◆ Texte fourni

Ce n'est rien de dire que le fanatisme, l'intolérance nous laissent désemparés. Depuis toujours. Croire que la raison puisse tempérer les passions est illusion - ou espérance - que même Voltaire et Rousseau nourrirent. Voir se lever les passions extrêmes, de haine et de vengeance ; entendre les cris hideux qu'accompagnent la recherche d'un bouc émissaire ; constater la défaite de la mesure et se désoler de la faillite de toute intelligence est assurément potion bien amère qui sollicite jusqu'à l'épuisement le goût que l'on pourrait encore réserver à l'humain.

C'en est à hurler ; à désespérer ; à vomir.

Ce ne sont assurément pas les réactions après le meurtre d'un enseignant à Conflans Ste Honorine qui le démentiront.

◆ Contenu des données
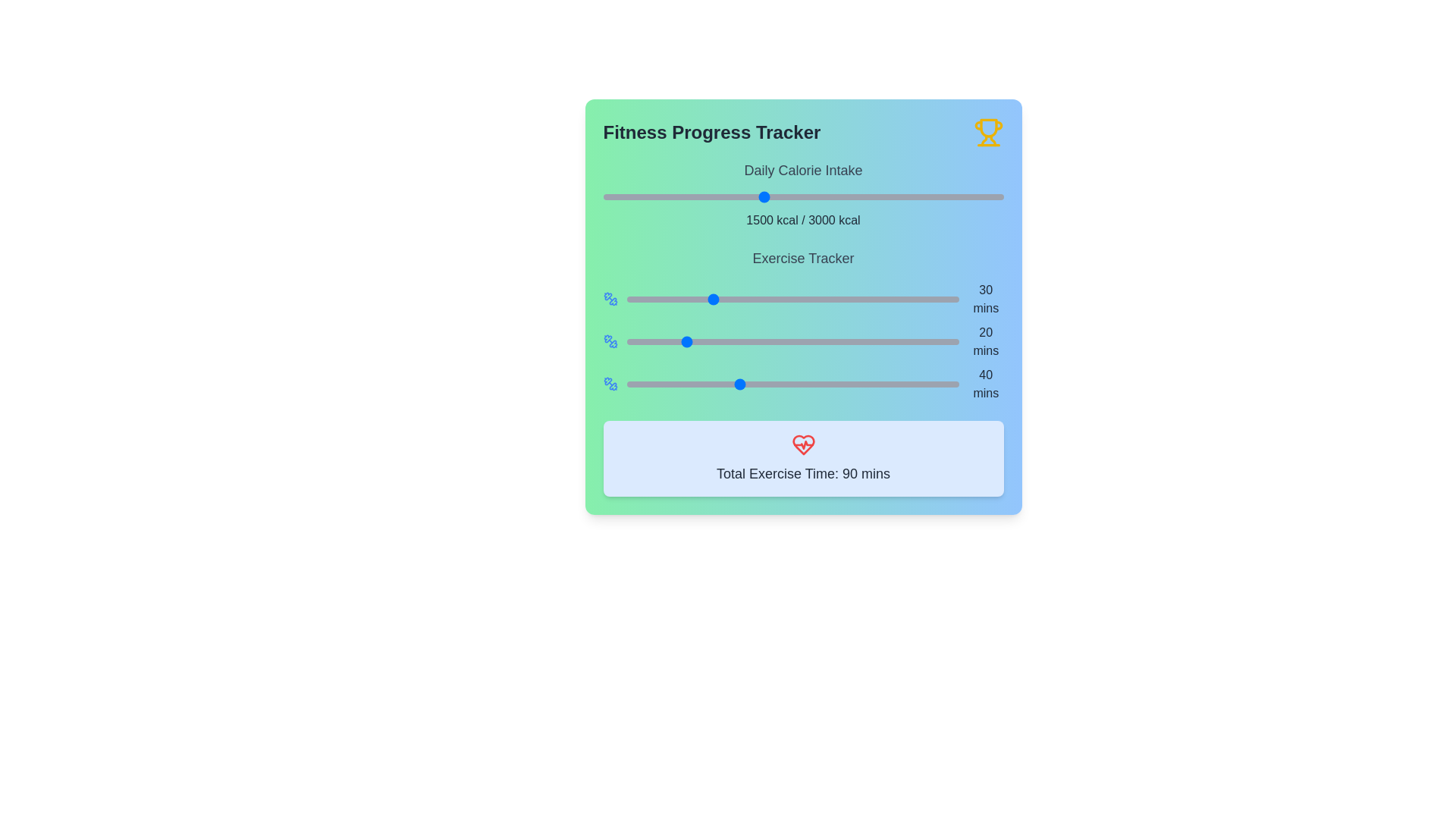 The image size is (1456, 819). What do you see at coordinates (831, 383) in the screenshot?
I see `the exercise time` at bounding box center [831, 383].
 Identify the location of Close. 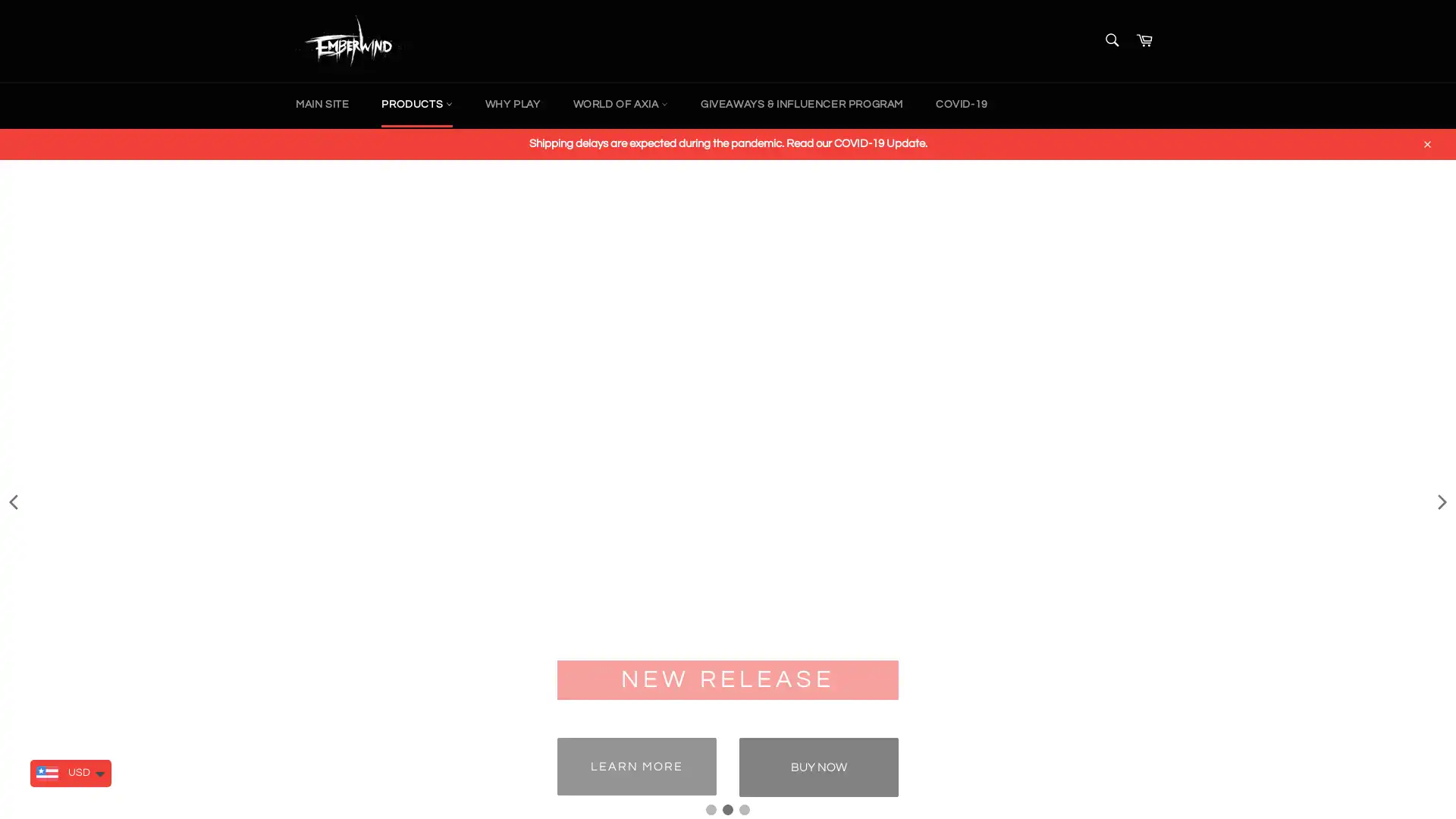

◆ Consigne écrite
Pourriez-vous reproduire fidèlement, dans le texte sur le fanatisme, le passage qui va de « Ce n'est rien » à « qui le démentiront. » ?

◆ Corrigé
Ce n'est rien de dire que le fanatisme, l'intolérance nous laissent désemparés. Depuis toujours. Croire que la raison puisse tempérer les passions est illusion - ou espérance - que même Voltaire et Rousseau nourrirent. Voir se lever les passions extrêmes, de haine et de vengeance ; entendre les cris hideux qu'accompagnent la recherche d'un bouc émissaire ; constater la défaite de la mesure et se désoler de la faillite de toute intelligence est assurément potion bien amère qui sollicite jusqu'à l'épuisement le goût que l'on pourrait encore réserver à l'humain.

C'en est à hurler ; à désespérer ; à vomir.

Ce ne sont assurément pas les réactions après le meurtre d'un enseignant à Conflans Ste Honorine qui le démentiront.